(Beginning of RECORDS FOR THE TASK)
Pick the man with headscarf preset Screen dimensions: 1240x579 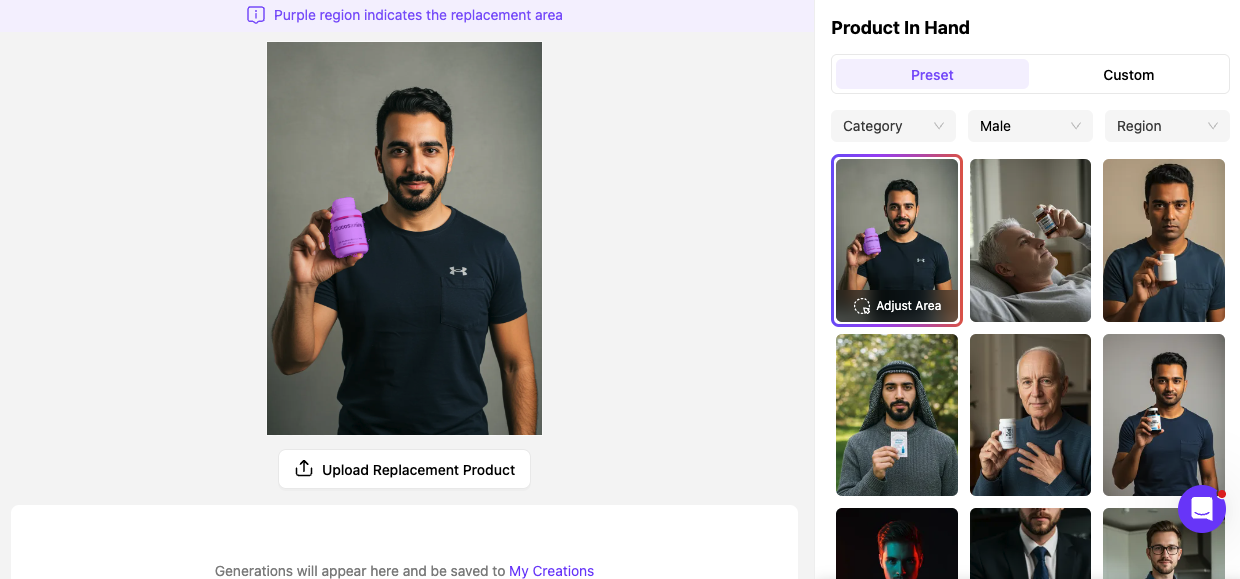coord(897,415)
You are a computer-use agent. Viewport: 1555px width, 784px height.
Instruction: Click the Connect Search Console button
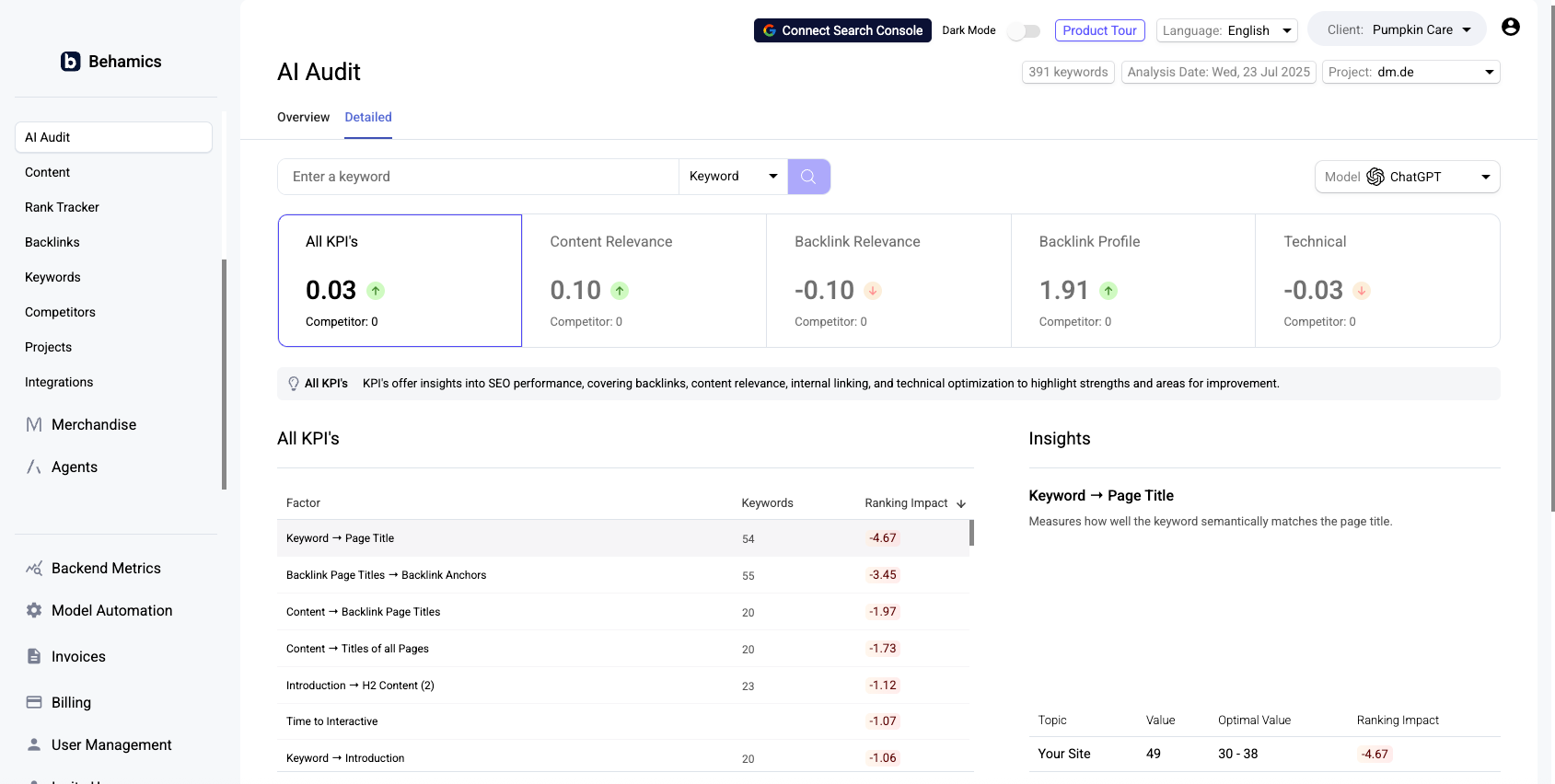click(x=842, y=30)
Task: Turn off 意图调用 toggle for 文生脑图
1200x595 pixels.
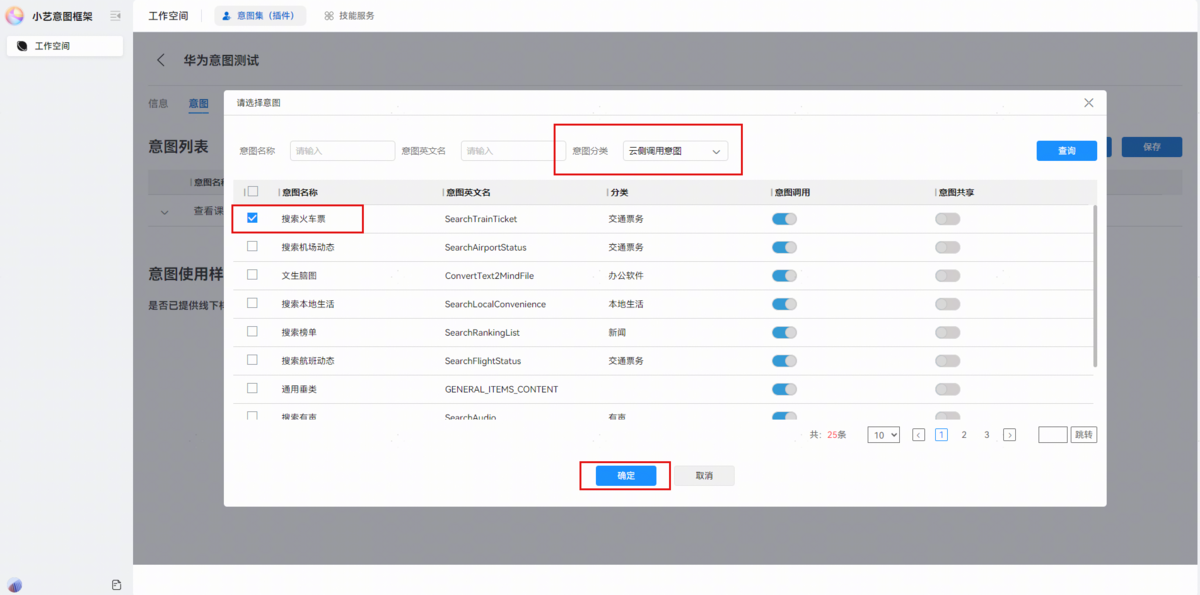Action: [x=784, y=275]
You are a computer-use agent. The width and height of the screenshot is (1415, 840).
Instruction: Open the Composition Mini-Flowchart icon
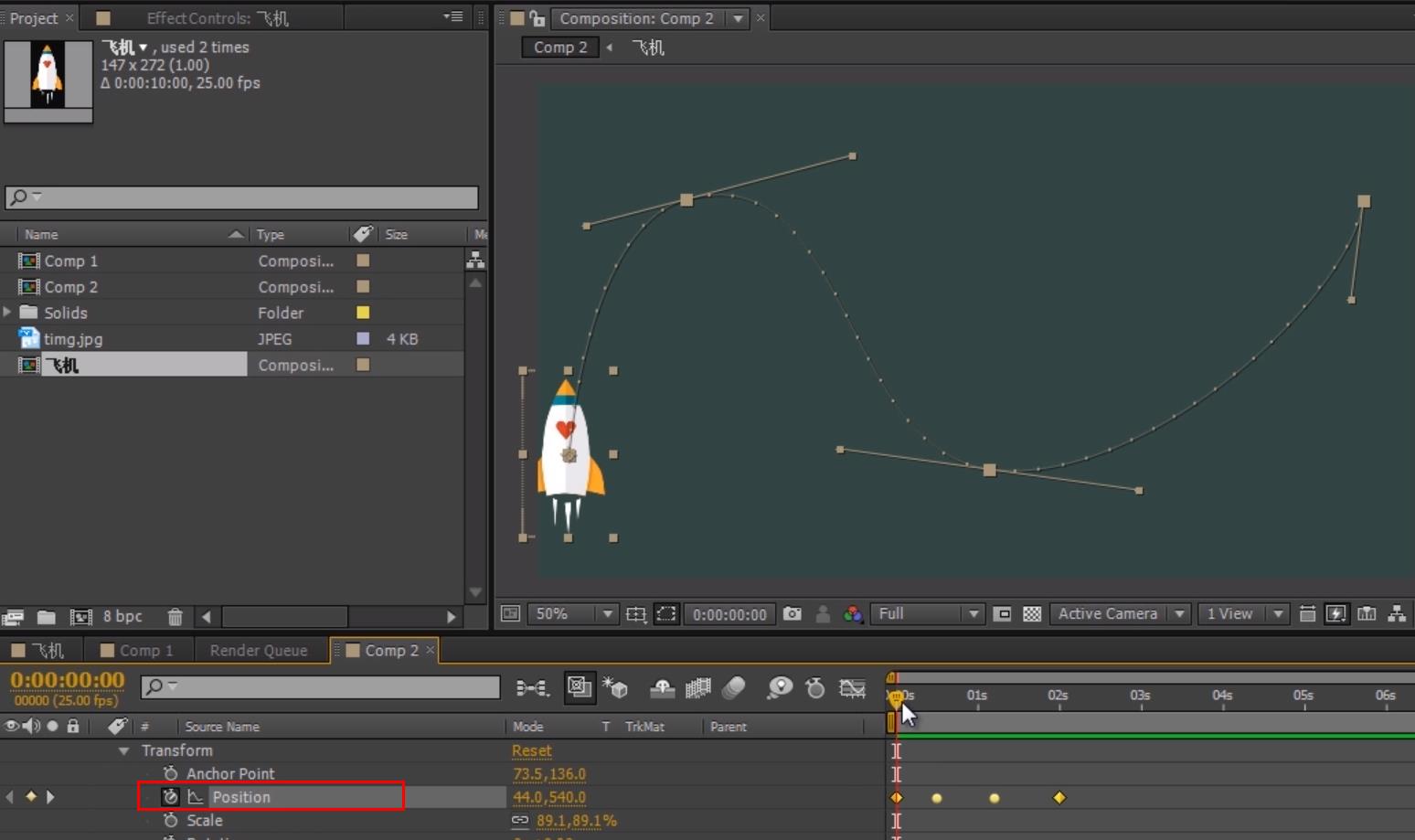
(End of RECORDS FOR THE TASK)
PROMPT
Once you find the line containing "1200x595 pixels.", retype it and every line after it through the last line of the records above, exactly. Add nothing else, and leave out the pictures.

TASK RESPONSE
1200x595 pixels.
Action: [x=784, y=275]
You are a computer-use agent. The width and height of the screenshot is (1415, 840).
Instruction: Open the Composition Mini-Flowchart icon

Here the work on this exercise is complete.